Ayer la vi.
En un sueño la vi.
Tan radiante,
tan bella,
tan ella.
Mientras soñaba entre recuerdos, la vi.
Abrazando mis abrazos,
besando mis besos,
mirando mis ojos,
amando mi amor.
Ayer la vi —no recuerdo cómo—, pero la vi.
Estaba vestida de esa forma tan única en la que ella se viste,
y arreglada de aquella manera que solo ella se arregla.
No sé dónde,
pero la vi.
En el presagio de un futuro, la vi,
en la melancolía del ayer,
junto a mí,
en mis logros,
en los suyos.
La vi ordenando nuestra casita,
comprando nuestra despensa.
Y no puedo olvidar que la vi,
porque sabía que era ella.
Aunque fueran difusos mis recuerdos,
la imagen clara de su rostro se ha grabado en mí.
Y sé que la vi.
La vi junto a mí,
en brazos a nuestro hijo,
regañándolo por no hacer su tarea,
comiendo un helado,
conmigo,
con mi hijo,
nuestro hijo.
Y la vi.
Y aunque quisiera no haberla visto,
le agradezco a mis sueños por permitirme verla una vez más.
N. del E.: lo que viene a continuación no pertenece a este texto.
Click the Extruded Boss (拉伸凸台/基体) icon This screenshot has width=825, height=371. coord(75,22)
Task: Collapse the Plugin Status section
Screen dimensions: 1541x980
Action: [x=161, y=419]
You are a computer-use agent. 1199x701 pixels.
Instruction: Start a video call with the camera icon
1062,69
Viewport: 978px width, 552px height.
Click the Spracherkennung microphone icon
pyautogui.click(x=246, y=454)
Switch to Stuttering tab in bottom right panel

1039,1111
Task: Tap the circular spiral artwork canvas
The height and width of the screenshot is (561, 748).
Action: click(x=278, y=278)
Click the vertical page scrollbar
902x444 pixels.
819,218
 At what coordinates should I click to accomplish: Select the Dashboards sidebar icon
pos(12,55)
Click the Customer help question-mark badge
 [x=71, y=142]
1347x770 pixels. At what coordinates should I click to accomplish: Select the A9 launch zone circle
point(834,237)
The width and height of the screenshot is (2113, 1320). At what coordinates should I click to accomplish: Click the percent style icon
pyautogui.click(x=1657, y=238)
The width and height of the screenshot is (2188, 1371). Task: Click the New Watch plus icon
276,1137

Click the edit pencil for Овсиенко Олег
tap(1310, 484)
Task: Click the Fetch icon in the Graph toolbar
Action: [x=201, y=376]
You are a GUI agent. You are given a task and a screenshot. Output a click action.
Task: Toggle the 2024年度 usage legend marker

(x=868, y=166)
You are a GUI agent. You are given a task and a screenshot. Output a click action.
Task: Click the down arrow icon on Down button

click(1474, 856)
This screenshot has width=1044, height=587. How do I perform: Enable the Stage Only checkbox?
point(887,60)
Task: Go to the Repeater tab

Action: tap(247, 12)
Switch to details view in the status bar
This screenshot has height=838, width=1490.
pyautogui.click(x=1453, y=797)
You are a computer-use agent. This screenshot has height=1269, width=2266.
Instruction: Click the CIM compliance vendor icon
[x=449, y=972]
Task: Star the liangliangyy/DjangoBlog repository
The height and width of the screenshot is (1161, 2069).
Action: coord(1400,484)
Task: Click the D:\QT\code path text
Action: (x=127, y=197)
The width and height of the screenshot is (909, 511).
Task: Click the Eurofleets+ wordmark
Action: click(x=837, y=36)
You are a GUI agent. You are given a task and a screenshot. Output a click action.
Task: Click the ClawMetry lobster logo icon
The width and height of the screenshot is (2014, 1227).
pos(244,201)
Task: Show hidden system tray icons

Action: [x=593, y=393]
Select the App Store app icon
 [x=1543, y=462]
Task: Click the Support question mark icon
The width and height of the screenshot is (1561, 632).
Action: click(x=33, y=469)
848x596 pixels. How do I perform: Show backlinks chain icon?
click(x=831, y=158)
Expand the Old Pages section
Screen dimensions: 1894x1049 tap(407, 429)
Ayer la vi… tan real, tan falso,
tan efímero, tan eterno.
Un simple instante en el tiempo,
un rincón fugaz en este vasto universo.
Pero un deseo tan inexorable de verla,
que ni a la eternidad ni a la inmensidad se compara.
Juro que la vi.
Estaba allí, conmigo,
hablando de planes futuros,
jugando con su anillo de compromiso,
feliz.
No sé cómo explicarlo,
no sé cómo decirlo...
pero la vi.
Estaba tan emocionado al verla tan feliz,
estábamos nerviosos,
hablando con nuestros padres.
Y ahora...
¿Cómo me quito este sabor ambivalente de haberla visto?
¿Cómo me arranco la idea,
tan cruel,
tan dulce,
de que quizá...
la volveré a ver igual que la vi ayer?